What is expected -
Without changing a single character, write out every record below.

Extracted material -
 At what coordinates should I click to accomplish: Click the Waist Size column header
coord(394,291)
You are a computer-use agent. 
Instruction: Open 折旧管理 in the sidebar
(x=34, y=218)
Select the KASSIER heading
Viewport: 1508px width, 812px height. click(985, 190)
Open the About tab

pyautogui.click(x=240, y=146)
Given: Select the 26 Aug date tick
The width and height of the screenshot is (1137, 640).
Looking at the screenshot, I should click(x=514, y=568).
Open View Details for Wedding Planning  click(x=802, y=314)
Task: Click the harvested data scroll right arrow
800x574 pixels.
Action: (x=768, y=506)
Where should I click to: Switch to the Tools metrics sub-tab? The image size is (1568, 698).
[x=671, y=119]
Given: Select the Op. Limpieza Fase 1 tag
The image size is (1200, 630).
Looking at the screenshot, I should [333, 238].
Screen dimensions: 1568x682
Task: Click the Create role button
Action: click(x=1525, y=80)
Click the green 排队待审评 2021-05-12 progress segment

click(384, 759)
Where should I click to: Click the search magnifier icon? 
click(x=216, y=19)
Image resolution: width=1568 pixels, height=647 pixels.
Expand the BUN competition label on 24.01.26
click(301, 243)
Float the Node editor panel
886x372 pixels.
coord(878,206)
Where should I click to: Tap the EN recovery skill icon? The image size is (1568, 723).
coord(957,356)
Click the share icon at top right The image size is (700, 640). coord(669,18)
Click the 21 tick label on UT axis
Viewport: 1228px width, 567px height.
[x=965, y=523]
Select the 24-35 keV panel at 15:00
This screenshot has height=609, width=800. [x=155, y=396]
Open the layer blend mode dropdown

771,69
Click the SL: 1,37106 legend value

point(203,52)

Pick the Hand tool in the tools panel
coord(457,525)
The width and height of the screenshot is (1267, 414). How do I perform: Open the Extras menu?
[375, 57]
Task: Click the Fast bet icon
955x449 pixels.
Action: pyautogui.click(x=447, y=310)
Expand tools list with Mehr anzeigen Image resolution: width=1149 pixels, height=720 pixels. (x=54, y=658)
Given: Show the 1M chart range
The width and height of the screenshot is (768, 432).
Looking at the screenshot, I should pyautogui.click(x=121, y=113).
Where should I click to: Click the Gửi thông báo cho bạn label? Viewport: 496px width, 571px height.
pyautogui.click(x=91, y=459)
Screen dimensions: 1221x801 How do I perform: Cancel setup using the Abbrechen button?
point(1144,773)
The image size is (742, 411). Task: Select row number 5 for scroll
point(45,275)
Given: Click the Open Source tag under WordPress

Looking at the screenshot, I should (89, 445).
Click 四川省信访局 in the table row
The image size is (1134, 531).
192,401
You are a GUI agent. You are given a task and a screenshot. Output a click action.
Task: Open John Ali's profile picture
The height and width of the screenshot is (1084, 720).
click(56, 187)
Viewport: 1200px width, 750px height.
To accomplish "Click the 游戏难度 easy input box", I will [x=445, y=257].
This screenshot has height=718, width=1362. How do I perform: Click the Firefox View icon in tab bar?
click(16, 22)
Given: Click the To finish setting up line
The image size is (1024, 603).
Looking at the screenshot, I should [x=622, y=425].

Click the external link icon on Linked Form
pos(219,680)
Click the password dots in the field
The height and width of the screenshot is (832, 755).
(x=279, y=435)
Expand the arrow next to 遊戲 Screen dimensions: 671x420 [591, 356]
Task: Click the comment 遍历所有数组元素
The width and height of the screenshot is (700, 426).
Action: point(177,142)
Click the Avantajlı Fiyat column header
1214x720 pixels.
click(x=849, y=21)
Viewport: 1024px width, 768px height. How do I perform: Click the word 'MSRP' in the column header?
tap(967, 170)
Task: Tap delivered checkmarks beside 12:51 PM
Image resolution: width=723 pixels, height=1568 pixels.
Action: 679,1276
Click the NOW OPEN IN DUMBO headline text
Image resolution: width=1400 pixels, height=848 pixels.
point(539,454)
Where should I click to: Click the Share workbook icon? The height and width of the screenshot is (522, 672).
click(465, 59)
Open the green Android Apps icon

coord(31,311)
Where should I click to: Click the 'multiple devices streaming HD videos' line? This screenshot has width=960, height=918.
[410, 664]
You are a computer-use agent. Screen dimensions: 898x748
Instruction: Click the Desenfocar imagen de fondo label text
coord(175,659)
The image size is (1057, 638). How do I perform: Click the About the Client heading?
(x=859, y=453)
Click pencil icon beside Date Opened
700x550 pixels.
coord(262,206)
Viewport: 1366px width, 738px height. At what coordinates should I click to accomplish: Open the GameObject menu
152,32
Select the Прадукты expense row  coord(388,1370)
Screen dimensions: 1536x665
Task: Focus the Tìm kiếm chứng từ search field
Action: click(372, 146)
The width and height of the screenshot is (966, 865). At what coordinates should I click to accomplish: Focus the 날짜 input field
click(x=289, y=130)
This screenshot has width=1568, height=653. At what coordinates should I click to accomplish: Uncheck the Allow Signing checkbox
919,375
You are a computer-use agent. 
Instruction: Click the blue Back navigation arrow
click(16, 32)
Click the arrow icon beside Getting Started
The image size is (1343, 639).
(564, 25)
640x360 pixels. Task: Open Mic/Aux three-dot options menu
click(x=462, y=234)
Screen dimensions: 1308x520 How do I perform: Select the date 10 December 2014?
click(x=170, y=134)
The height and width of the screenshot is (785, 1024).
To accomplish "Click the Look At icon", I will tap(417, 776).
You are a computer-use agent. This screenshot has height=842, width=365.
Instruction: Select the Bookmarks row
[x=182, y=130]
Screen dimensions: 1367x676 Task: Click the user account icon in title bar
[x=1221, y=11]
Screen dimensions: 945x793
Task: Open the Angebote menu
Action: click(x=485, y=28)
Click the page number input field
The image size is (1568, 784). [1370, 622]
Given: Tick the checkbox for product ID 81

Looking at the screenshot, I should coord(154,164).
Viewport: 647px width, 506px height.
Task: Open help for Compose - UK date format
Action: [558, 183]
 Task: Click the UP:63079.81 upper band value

Your solution -
 At what coordinates should I click to accomplish: Click the Waist Size column header
coord(394,291)
You are a computer-use agent. 
Instruction: Open 折旧管理 in the sidebar
(x=34, y=218)
Select the KASSIER heading
Viewport: 1508px width, 812px height. click(985, 190)
Open the About tab

pyautogui.click(x=240, y=146)
Given: Select the 26 Aug date tick
The width and height of the screenshot is (1137, 640).
Looking at the screenshot, I should click(x=514, y=568).
Open View Details for Wedding Planning  click(x=802, y=314)
Task: Click the harvested data scroll right arrow
800x574 pixels.
Action: (x=768, y=506)
Where should I click to: Switch to the Tools metrics sub-tab? The image size is (1568, 698).
[x=671, y=119]
Given: Select the Op. Limpieza Fase 1 tag
The image size is (1200, 630).
Looking at the screenshot, I should [333, 238].
Screen dimensions: 1568x682
Task: Click the Create role button
Action: click(x=1525, y=80)
Click the green 排队待审评 2021-05-12 progress segment

click(384, 759)
Where should I click to: Click the search magnifier icon? 
click(x=216, y=19)
Image resolution: width=1568 pixels, height=647 pixels.
Expand the BUN competition label on 24.01.26
click(301, 243)
Float the Node editor panel
886x372 pixels.
coord(878,206)
Where should I click to: Tap the EN recovery skill icon? The image size is (1568, 723).
coord(957,356)
Click the share icon at top right The image size is (700, 640). coord(669,18)
Click the 21 tick label on UT axis
Viewport: 1228px width, 567px height.
[x=965, y=523]
Select the 24-35 keV panel at 15:00
This screenshot has height=609, width=800. [x=155, y=396]
Open the layer blend mode dropdown

771,69
Click the SL: 1,37106 legend value

point(203,52)

Pick the Hand tool in the tools panel
coord(457,525)
The width and height of the screenshot is (1267, 414). How do I perform: Open the Extras menu?
[375, 57]
Task: Click the Fast bet icon
955x449 pixels.
Action: pyautogui.click(x=447, y=310)
Expand tools list with Mehr anzeigen Image resolution: width=1149 pixels, height=720 pixels. (x=54, y=658)
Given: Show the 1M chart range
The width and height of the screenshot is (768, 432).
Looking at the screenshot, I should pyautogui.click(x=121, y=113).
Where should I click to: Click the Gửi thông báo cho bạn label? Viewport: 496px width, 571px height.
pyautogui.click(x=91, y=459)
Screen dimensions: 1221x801 How do I perform: Cancel setup using the Abbrechen button?
point(1144,773)
The image size is (742, 411). Task: Select row number 5 for scroll
point(45,275)
Given: Click the Open Source tag under WordPress

Looking at the screenshot, I should (89, 445).
Click 四川省信访局 in the table row
The image size is (1134, 531).
192,401
You are a GUI agent. You are given a task and a screenshot. Output a click action.
Task: Open John Ali's profile picture
The height and width of the screenshot is (1084, 720).
click(56, 187)
Viewport: 1200px width, 750px height.
To accomplish "Click the 游戏难度 easy input box", I will [x=445, y=257].
This screenshot has height=718, width=1362. How do I perform: Click the Firefox View icon in tab bar?
click(16, 22)
Given: Click the To finish setting up line
The image size is (1024, 603).
Looking at the screenshot, I should [x=622, y=425].

Click the external link icon on Linked Form
pos(219,680)
Click the password dots in the field
The height and width of the screenshot is (832, 755).
(x=279, y=435)
Expand the arrow next to 遊戲 Screen dimensions: 671x420 [591, 356]
Task: Click the comment 遍历所有数组元素
The width and height of the screenshot is (700, 426).
Action: point(177,142)
Click the Avantajlı Fiyat column header
1214x720 pixels.
click(x=849, y=21)
Viewport: 1024px width, 768px height. How do I perform: Click the word 'MSRP' in the column header?
tap(967, 170)
Task: Tap delivered checkmarks beside 12:51 PM
Image resolution: width=723 pixels, height=1568 pixels.
Action: 679,1276
Click the NOW OPEN IN DUMBO headline text
Image resolution: width=1400 pixels, height=848 pixels.
point(539,454)
Where should I click to: Click the Share workbook icon? The height and width of the screenshot is (522, 672).
click(465, 59)
Open the green Android Apps icon

coord(31,311)
Where should I click to: Click the 'multiple devices streaming HD videos' line? This screenshot has width=960, height=918.
[410, 664]
You are a computer-use agent. Screen dimensions: 898x748
Instruction: Click the Desenfocar imagen de fondo label text
coord(175,659)
The image size is (1057, 638). How do I perform: Click the About the Client heading?
(x=859, y=453)
Click pencil icon beside Date Opened
700x550 pixels.
coord(262,206)
Viewport: 1366px width, 738px height. At what coordinates should I click to accomplish: Open the GameObject menu
152,32
Select the Прадукты expense row  coord(388,1370)
Screen dimensions: 1536x665
Task: Focus the Tìm kiếm chứng từ search field
Action: click(372, 146)
The width and height of the screenshot is (966, 865). At what coordinates should I click to accomplish: Focus the 날짜 input field
click(x=289, y=130)
This screenshot has width=1568, height=653. At what coordinates should I click to accomplish: Uncheck the Allow Signing checkbox
919,375
You are a computer-use agent. 
Instruction: Click the blue Back navigation arrow
click(16, 32)
Click the arrow icon beside Getting Started
The image size is (1343, 639).
(564, 25)
640x360 pixels. Task: Open Mic/Aux three-dot options menu
click(x=462, y=234)
Screen dimensions: 1308x520 How do I perform: Select the date 10 December 2014?
click(x=170, y=134)
The height and width of the screenshot is (785, 1024).
To accomplish "Click the Look At icon", I will tap(417, 776).
You are a computer-use agent. This screenshot has height=842, width=365.
Instruction: Select the Bookmarks row
[x=182, y=130]
Screen dimensions: 1367x676 Task: Click the user account icon in title bar
[x=1221, y=11]
Screen dimensions: 945x793
Task: Open the Angebote menu
Action: click(x=485, y=28)
Click the page number input field
The image size is (1568, 784). [1370, 622]
Given: Tick the checkbox for product ID 81

Looking at the screenshot, I should coord(154,164).
Viewport: 647px width, 506px height.
Task: Open help for Compose - UK date format
Action: [558, 183]
 Task: Click the UP:63079.81 upper band value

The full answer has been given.